Moreover, SpaceX says that despite the proliferation of claimed high-speed internet the reality is that some 39% of Americans living in rural areas lack any sort of access to meaningful advanced telecoms connectivity, and that one in ten Americans have no access to 25 MB/s broadband.

“Today, 4.2 billion people (or 57% of the world’s population) are offline for a wide range of reasons, but often also because the necessary connectivity is not present or not affordable,” says SpaceX, quoting the United Nations Broadband Commission.

Launching these satellites is not a challenge for SpaceX. On October 9, 2017, SpaceX delivered the 3rd batch of 10 small satellites for Iridium. An on-board dispenser successfully ejected the satellites using a Falcon 9 rocket from its California launch complex at the Vandenberg Air Force base.
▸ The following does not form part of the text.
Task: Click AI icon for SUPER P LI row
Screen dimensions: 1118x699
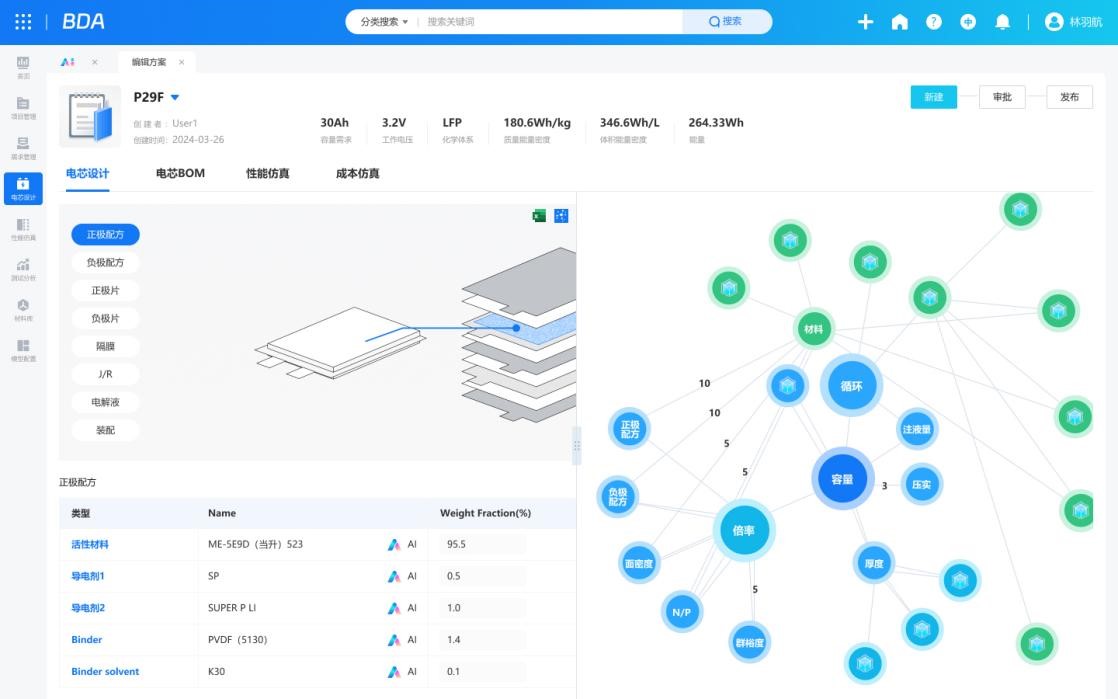Action: 395,608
Iridium has a contract in place with SpaceX to launch a total of 81 of its satellites.

Musk is already developing a ‘Falcon Heavy’ rocket, capable of much larger cargos and with two sets of ‘strap-on’ boosters.

Indeed, in November 2017 he raised another $100 million to help finance development costs (and in the process valuing SpaceX at a reported $21 billion). But his BFR is in a very different class. Its 31 ‘Raptor’ reusable engines can carry 150 tonnes of payload into LEO. Its main fuselage would be as wide as an Airbus 380 aircraft (9 metres) and could be sub-divided into 40 separate crew cabins.

Engine testing is already taking place. Construction of the first BFR is due to start in Q2/2018, and a trip to Mars is planned for 2022. The core design calls for complete reusability of the rocket.

Musk has a habit of simply getting things done. His ‘basic’ Falcon 9 rocket is winning order after order, simply because it is cheaper than its rivals and proving to be extremely reliable. Do not underestimate his ability to pull off his 11,000 satellite project, or his BFR rocket.